Copy, in full, each line of the material that holds the word "height".

(INPUT RECORDS Opens)

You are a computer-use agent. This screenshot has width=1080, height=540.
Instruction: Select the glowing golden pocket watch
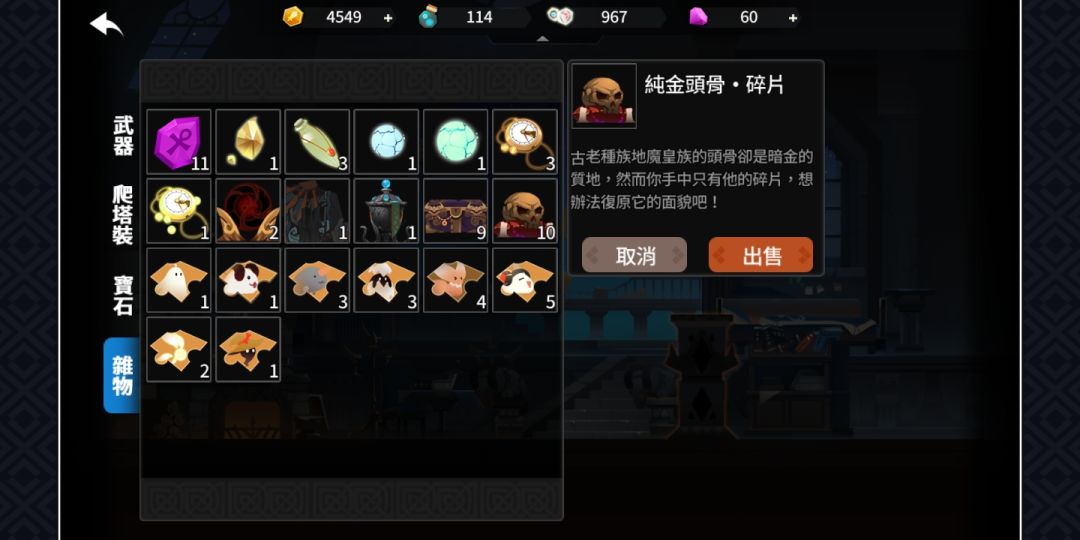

(INPUT RECORDS Closes)
(INPUT RECORDS Opens)

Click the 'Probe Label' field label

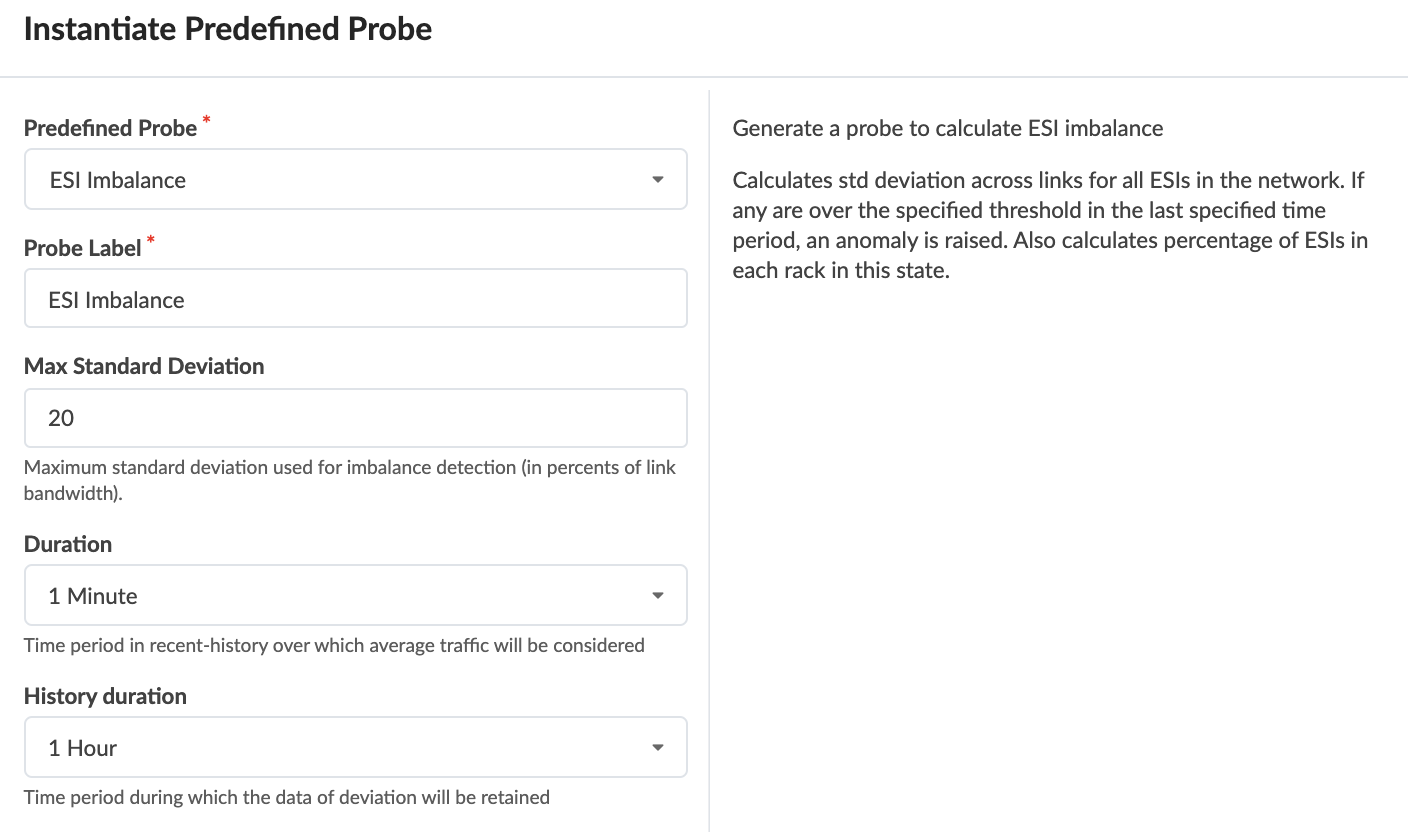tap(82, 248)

(INPUT RECORDS Closes)
(INPUT RECORDS Opens)

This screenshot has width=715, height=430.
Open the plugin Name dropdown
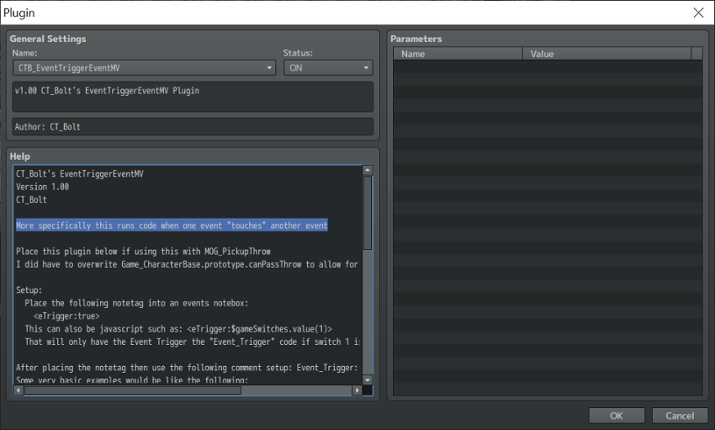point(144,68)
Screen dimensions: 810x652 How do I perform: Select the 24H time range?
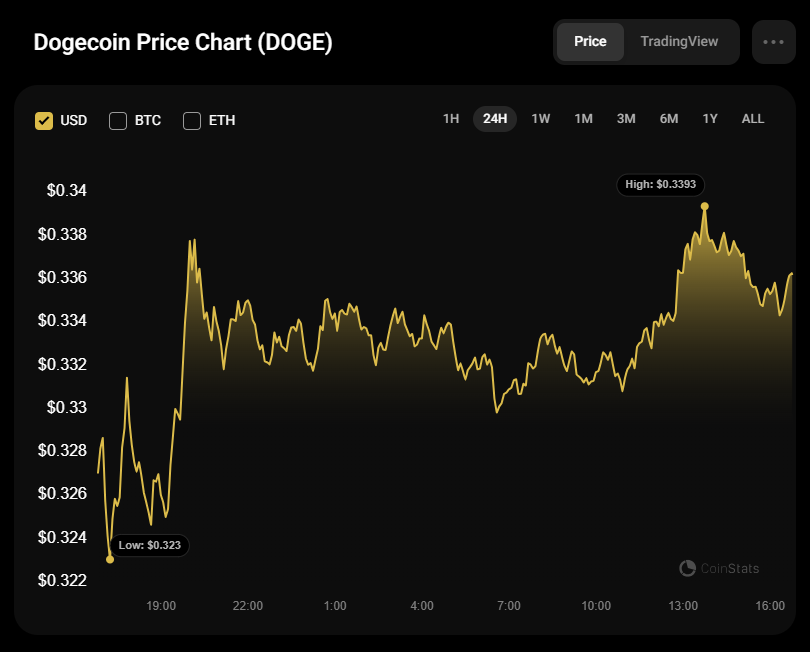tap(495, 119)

(INPUT RECORDS Closes)

• [SOLUTION]
You are a computer-use agent. This screenshot has width=1080, height=540.
This screenshot has width=715, height=430.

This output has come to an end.